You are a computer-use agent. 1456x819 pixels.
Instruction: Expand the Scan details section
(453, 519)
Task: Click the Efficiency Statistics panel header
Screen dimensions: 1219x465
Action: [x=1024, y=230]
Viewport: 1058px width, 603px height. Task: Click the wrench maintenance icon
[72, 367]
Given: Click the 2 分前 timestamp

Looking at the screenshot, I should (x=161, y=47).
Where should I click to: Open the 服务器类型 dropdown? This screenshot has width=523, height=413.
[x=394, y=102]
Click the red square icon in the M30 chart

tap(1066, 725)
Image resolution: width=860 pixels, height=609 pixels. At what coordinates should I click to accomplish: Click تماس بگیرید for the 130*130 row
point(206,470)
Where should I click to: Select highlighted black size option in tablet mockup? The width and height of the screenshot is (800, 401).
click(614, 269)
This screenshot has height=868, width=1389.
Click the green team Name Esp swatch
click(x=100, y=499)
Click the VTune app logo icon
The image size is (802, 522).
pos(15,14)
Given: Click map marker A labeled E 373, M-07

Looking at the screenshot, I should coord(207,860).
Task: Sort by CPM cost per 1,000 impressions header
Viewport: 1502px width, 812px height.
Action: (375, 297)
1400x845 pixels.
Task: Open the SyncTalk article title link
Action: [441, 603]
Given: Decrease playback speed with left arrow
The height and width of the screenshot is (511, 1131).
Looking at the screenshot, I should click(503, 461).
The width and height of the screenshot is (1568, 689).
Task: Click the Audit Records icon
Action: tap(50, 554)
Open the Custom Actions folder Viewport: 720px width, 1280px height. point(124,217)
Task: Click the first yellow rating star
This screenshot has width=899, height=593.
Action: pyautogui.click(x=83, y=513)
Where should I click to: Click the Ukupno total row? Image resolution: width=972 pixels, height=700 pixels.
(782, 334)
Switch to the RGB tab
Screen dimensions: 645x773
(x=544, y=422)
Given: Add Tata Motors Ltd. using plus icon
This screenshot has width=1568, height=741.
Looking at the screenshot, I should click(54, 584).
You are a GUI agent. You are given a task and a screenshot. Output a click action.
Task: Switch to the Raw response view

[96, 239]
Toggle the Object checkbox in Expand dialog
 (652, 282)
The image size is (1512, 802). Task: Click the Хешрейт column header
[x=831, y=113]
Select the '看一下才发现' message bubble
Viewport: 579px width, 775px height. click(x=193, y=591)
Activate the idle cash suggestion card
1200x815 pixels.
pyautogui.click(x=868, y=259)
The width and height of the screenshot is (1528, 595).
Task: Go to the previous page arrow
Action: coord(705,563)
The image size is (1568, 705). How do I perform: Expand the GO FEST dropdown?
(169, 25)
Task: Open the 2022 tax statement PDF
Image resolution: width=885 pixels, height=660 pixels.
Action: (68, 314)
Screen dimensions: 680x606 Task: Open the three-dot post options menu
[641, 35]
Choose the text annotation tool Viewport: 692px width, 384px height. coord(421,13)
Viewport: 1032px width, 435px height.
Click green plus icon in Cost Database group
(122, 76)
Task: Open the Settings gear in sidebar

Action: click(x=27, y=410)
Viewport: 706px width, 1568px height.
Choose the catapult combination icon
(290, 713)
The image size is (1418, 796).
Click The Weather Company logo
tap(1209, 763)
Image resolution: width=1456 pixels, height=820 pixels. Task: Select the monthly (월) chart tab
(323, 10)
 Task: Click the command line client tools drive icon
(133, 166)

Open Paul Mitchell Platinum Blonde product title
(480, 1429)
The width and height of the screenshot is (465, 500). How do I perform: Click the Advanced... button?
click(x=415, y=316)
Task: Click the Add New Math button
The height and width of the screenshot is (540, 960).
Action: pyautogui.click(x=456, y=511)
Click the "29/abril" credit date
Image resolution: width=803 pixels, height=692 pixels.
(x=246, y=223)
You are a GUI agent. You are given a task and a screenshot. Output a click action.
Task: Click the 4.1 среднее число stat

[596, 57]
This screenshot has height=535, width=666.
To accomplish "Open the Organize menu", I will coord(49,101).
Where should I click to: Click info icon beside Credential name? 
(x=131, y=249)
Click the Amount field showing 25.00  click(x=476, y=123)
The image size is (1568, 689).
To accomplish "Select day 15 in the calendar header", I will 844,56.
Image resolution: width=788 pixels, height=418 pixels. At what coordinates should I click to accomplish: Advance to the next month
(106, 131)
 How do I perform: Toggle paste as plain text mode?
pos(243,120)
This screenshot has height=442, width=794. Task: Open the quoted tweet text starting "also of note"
====
Prompt
All entries are to be printed once more, exactly as given.

Solution to the exercise
You are a computer-use agent. 1456x819 pixels.
Instruction: Expand the Scan details section
(453, 519)
Task: Click the Efficiency Statistics panel header
Screen dimensions: 1219x465
Action: [x=1024, y=230]
Viewport: 1058px width, 603px height. Task: Click the wrench maintenance icon
[72, 367]
Given: Click the 2 分前 timestamp

Looking at the screenshot, I should (x=161, y=47).
Where should I click to: Open the 服务器类型 dropdown? This screenshot has width=523, height=413.
[x=394, y=102]
Click the red square icon in the M30 chart

tap(1066, 725)
Image resolution: width=860 pixels, height=609 pixels. At what coordinates should I click to accomplish: Click تماس بگیرید for the 130*130 row
point(206,470)
Where should I click to: Select highlighted black size option in tablet mockup? The width and height of the screenshot is (800, 401).
click(614, 269)
This screenshot has height=868, width=1389.
Click the green team Name Esp swatch
click(x=100, y=499)
Click the VTune app logo icon
The image size is (802, 522).
pos(15,14)
Given: Click map marker A labeled E 373, M-07

Looking at the screenshot, I should coord(207,860).
Task: Sort by CPM cost per 1,000 impressions header
Viewport: 1502px width, 812px height.
Action: (375, 297)
1400x845 pixels.
Task: Open the SyncTalk article title link
Action: [441, 603]
Given: Decrease playback speed with left arrow
The height and width of the screenshot is (511, 1131).
Looking at the screenshot, I should click(503, 461).
The width and height of the screenshot is (1568, 689).
Task: Click the Audit Records icon
Action: tap(50, 554)
Open the Custom Actions folder Viewport: 720px width, 1280px height. point(124,217)
Task: Click the first yellow rating star
This screenshot has width=899, height=593.
Action: pyautogui.click(x=83, y=513)
Where should I click to: Click the Ukupno total row? Image resolution: width=972 pixels, height=700 pixels.
(782, 334)
Switch to the RGB tab
Screen dimensions: 645x773
(x=544, y=422)
Given: Add Tata Motors Ltd. using plus icon
This screenshot has width=1568, height=741.
Looking at the screenshot, I should click(54, 584).
You are a GUI agent. You are given a task and a screenshot. Output a click action.
Task: Switch to the Raw response view

[96, 239]
Toggle the Object checkbox in Expand dialog
 (652, 282)
The image size is (1512, 802). Task: Click the Хешрейт column header
[x=831, y=113]
Select the '看一下才发现' message bubble
Viewport: 579px width, 775px height. click(x=193, y=591)
Activate the idle cash suggestion card
1200x815 pixels.
pyautogui.click(x=868, y=259)
The width and height of the screenshot is (1528, 595).
Task: Go to the previous page arrow
Action: coord(705,563)
The image size is (1568, 705). How do I perform: Expand the GO FEST dropdown?
(169, 25)
Task: Open the 2022 tax statement PDF
Image resolution: width=885 pixels, height=660 pixels.
Action: (68, 314)
Screen dimensions: 680x606 Task: Open the three-dot post options menu
[641, 35]
Choose the text annotation tool Viewport: 692px width, 384px height. coord(421,13)
Viewport: 1032px width, 435px height.
Click green plus icon in Cost Database group
(122, 76)
Task: Open the Settings gear in sidebar

Action: click(x=27, y=410)
Viewport: 706px width, 1568px height.
Choose the catapult combination icon
(290, 713)
The image size is (1418, 796).
Click The Weather Company logo
tap(1209, 763)
Image resolution: width=1456 pixels, height=820 pixels. Task: Select the monthly (월) chart tab
(323, 10)
 Task: Click the command line client tools drive icon
(133, 166)

Open Paul Mitchell Platinum Blonde product title
(480, 1429)
The width and height of the screenshot is (465, 500). How do I perform: Click the Advanced... button?
click(x=415, y=316)
Task: Click the Add New Math button
The height and width of the screenshot is (540, 960).
Action: pyautogui.click(x=456, y=511)
Click the "29/abril" credit date
Image resolution: width=803 pixels, height=692 pixels.
(x=246, y=223)
You are a GUI agent. You are given a task and a screenshot. Output a click action.
Task: Click the 4.1 среднее число stat

[596, 57]
This screenshot has height=535, width=666.
To accomplish "Open the Organize menu", I will coord(49,101).
Where should I click to: Click info icon beside Credential name? 
(x=131, y=249)
Click the Amount field showing 25.00  click(x=476, y=123)
The image size is (1568, 689).
To accomplish "Select day 15 in the calendar header", I will 844,56.
Image resolution: width=788 pixels, height=418 pixels. At what coordinates should I click to accomplish: Advance to the next month
(106, 131)
 How do I perform: Toggle paste as plain text mode?
pos(243,120)
This screenshot has height=442, width=794. Task: Open the quoted tweet text starting "also of note"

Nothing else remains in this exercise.